A 0.5 micron layer of vitreous selenium is deposited over an aluminized Mylar substrate using conventional vacuum deposition techniques formed like that described in U.S. Patents 2,753,228 and 2 9? o 9o6 is.

A charge transport layer is prepared by dissolving 1 g of Ν, Ν, Ν ·, N ^t -tetra (4-methylphenyl) -Lif1 '- "biphenyl] -4,4'-diamine in a polycarbonate solution, which contains 1 g of Makrolon polycarbonate contains in 1o ml Methylencblorid. using a Bird film Applicators a layer of the above mixture is formed on the layer of vitreous selenium. the coating is then 18 hours at 313 ⁰ C (4o ° C) dried in vacuo, and forms a 25 micron thin , dry layer charge transporterial.

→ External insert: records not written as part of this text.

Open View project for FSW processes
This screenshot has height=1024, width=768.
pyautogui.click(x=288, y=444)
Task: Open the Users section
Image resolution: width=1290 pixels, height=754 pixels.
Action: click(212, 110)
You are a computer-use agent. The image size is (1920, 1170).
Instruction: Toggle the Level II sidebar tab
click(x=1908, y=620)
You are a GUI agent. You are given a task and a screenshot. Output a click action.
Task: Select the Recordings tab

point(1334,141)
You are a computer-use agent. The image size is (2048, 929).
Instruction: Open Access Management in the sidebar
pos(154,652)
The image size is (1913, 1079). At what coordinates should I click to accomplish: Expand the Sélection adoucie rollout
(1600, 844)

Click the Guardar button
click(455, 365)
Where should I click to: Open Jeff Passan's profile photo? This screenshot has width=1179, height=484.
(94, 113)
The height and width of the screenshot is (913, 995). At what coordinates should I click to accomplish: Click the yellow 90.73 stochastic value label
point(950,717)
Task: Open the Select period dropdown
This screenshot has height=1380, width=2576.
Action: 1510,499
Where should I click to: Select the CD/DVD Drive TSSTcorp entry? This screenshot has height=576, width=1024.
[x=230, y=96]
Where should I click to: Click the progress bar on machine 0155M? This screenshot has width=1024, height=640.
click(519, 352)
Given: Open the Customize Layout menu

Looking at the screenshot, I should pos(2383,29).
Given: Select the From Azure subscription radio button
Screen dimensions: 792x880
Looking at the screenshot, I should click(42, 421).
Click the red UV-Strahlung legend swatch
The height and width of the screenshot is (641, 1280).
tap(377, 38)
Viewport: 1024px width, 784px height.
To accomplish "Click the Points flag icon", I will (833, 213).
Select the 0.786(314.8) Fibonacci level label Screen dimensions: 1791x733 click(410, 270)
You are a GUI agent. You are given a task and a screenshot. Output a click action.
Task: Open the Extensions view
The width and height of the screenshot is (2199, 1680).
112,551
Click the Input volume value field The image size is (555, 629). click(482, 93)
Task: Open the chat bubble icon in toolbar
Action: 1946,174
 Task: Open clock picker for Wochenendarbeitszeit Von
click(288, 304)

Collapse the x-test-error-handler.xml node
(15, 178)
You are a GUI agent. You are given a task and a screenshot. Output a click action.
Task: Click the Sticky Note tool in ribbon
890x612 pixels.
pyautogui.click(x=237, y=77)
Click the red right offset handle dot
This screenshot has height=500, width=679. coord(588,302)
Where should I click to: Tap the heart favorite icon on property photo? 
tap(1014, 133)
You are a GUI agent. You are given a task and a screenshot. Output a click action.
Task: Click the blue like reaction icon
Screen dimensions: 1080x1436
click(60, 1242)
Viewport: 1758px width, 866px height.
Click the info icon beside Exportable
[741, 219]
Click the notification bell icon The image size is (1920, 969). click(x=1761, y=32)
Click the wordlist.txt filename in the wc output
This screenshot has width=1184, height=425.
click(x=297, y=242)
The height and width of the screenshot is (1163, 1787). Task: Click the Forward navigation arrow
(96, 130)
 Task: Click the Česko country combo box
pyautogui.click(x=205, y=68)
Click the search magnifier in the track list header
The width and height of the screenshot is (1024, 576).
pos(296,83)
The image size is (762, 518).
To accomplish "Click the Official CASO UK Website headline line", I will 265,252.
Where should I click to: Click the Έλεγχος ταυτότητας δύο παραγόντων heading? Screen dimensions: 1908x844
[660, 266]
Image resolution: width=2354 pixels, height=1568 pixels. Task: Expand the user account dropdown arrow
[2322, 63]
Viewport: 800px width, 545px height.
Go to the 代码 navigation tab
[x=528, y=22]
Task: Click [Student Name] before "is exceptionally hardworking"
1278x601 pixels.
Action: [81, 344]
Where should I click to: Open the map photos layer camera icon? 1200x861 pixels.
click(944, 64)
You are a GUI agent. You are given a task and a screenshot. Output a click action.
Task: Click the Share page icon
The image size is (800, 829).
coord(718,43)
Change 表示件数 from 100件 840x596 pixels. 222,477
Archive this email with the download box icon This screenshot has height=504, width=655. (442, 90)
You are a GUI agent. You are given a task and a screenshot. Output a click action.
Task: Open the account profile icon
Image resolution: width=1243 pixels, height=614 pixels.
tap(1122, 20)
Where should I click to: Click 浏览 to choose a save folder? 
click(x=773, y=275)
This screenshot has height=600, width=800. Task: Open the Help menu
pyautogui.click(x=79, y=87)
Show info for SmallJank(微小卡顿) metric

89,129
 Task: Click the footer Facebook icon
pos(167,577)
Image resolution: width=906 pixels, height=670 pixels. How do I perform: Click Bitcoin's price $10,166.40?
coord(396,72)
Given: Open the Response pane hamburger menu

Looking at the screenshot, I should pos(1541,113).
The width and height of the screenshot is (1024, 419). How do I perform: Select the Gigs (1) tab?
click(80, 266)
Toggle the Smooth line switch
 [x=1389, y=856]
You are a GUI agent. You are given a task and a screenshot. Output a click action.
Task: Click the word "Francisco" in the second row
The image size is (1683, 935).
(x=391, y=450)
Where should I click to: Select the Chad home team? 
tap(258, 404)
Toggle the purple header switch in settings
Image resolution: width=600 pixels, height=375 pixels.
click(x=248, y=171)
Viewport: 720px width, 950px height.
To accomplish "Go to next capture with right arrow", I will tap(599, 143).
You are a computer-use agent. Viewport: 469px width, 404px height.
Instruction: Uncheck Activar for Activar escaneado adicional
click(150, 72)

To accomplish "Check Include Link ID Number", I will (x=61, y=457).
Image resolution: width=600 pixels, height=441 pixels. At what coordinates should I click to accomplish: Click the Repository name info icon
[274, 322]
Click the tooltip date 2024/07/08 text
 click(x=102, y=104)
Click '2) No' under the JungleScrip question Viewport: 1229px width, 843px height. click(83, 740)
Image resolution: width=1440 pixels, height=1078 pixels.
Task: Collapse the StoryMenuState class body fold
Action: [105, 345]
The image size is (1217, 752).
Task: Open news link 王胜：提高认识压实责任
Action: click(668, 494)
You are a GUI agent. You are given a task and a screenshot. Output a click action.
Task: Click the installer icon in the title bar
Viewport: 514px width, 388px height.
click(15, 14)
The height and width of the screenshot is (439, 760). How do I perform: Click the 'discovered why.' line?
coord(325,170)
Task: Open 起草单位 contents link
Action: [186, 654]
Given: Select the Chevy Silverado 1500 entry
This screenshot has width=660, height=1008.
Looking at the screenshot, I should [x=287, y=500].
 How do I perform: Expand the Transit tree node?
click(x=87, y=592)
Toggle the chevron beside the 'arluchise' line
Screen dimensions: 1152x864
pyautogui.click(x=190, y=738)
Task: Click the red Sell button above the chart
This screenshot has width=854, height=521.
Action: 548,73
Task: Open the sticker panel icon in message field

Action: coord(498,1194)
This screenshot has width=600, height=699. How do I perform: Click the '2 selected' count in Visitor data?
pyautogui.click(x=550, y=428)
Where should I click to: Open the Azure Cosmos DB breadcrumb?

The above element is then heated to about 398 16 hours ° C (125 ⁰ C), which is sufficient to maintain the vitreous selenium in the form of crystalline trigonal convert.

The plate is electrically tested by negatively charging it to a field of about -14oo volts. The decay is about 400 volts in about 1.8 seconds. The plate is discharged by exposing it to light for about 2 microseconds at a wavelength of 4330 Angstrom units and an energy of 15 erg / cm. The element will fall Immediately, i.e. in about 20 milliseconds, completely discharged to ο volts. The xerographic discharge properties and the quality of the transport layer are highly desirable for use in high speed running cyclic xerographic copying.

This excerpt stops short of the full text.